In practice, the idea of a ’15-minute city’ is a simple one: planning laws for urban areas should encourage density and good public transport to make them easily accessible and walkable. In the same Mail piece published last March, the newspaper stated that the residents who vandalised the LTN planters in Rochdale “launched a rebellion”.

The story of the ‘Rochdale fire’ was also latched onto by hard-right figures. An unknown member of the public set fire to several planters hours after they had been installed to
restrict traffic on 25 March 2023. In the next couple of days, anti-LTN activists and a journalist from GB News, Martin Daubney, expressed support for the act of arson online, declaring it a “revolutionary spirit”. He has previously criticised non-violent activists such as Just Stop Oil for being “reckless”.

Social media analysis conducted for the report found that levels of LTN-related disinformation with significant reach and engagement doubled from 2022 to 2023.
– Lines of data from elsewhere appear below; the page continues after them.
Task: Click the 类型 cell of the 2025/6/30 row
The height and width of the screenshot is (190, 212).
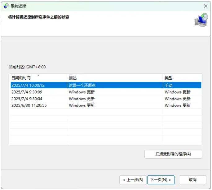Action: pos(177,105)
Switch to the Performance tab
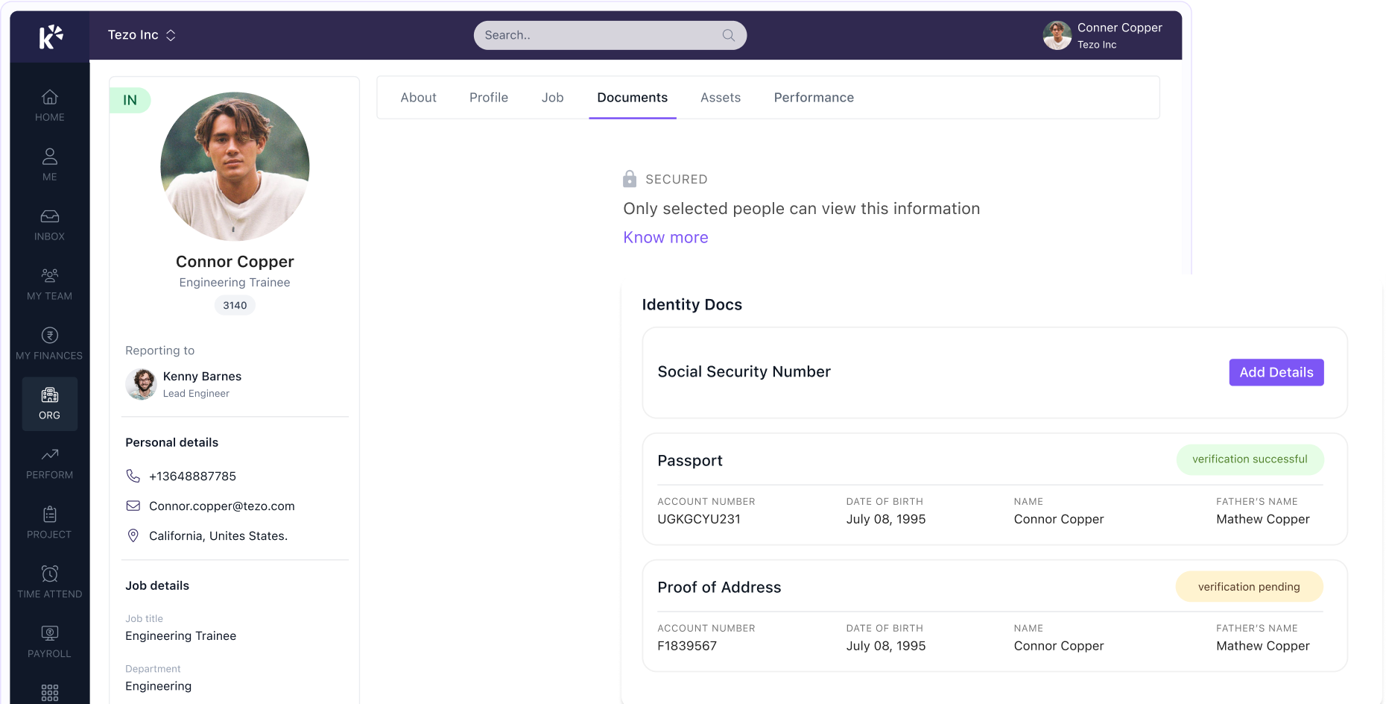Screen dimensions: 1386x704 (x=814, y=98)
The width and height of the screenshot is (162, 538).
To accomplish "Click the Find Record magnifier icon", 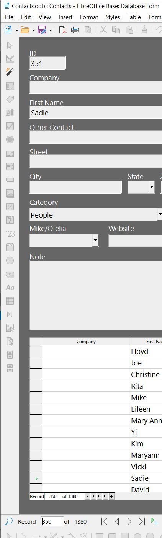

Some Conservative figures have latched onto the online anger.

Transport Secretary Mark Harper, for instance, gave a speech stating that he would end “the mis-use of so-called 15-minute cities” and “ensure no government money” funds LTNs in the future. It was seen as a dog-whistle to the fraction of voters who believe they are part of a sinister plot. 

Just last week, Women’s Minister Maria Caulfield faced calls to apologise for ‘dishonest’ claims that residents would have to pay road charges to drive more than 15-minutes from their home, in an election campaign leaflet. Liberal Democrat Deputy Leader Daisy Cooper MP told Yahoo News that she was “spreading baseless claims” and “misleading the public to try to save her own job”.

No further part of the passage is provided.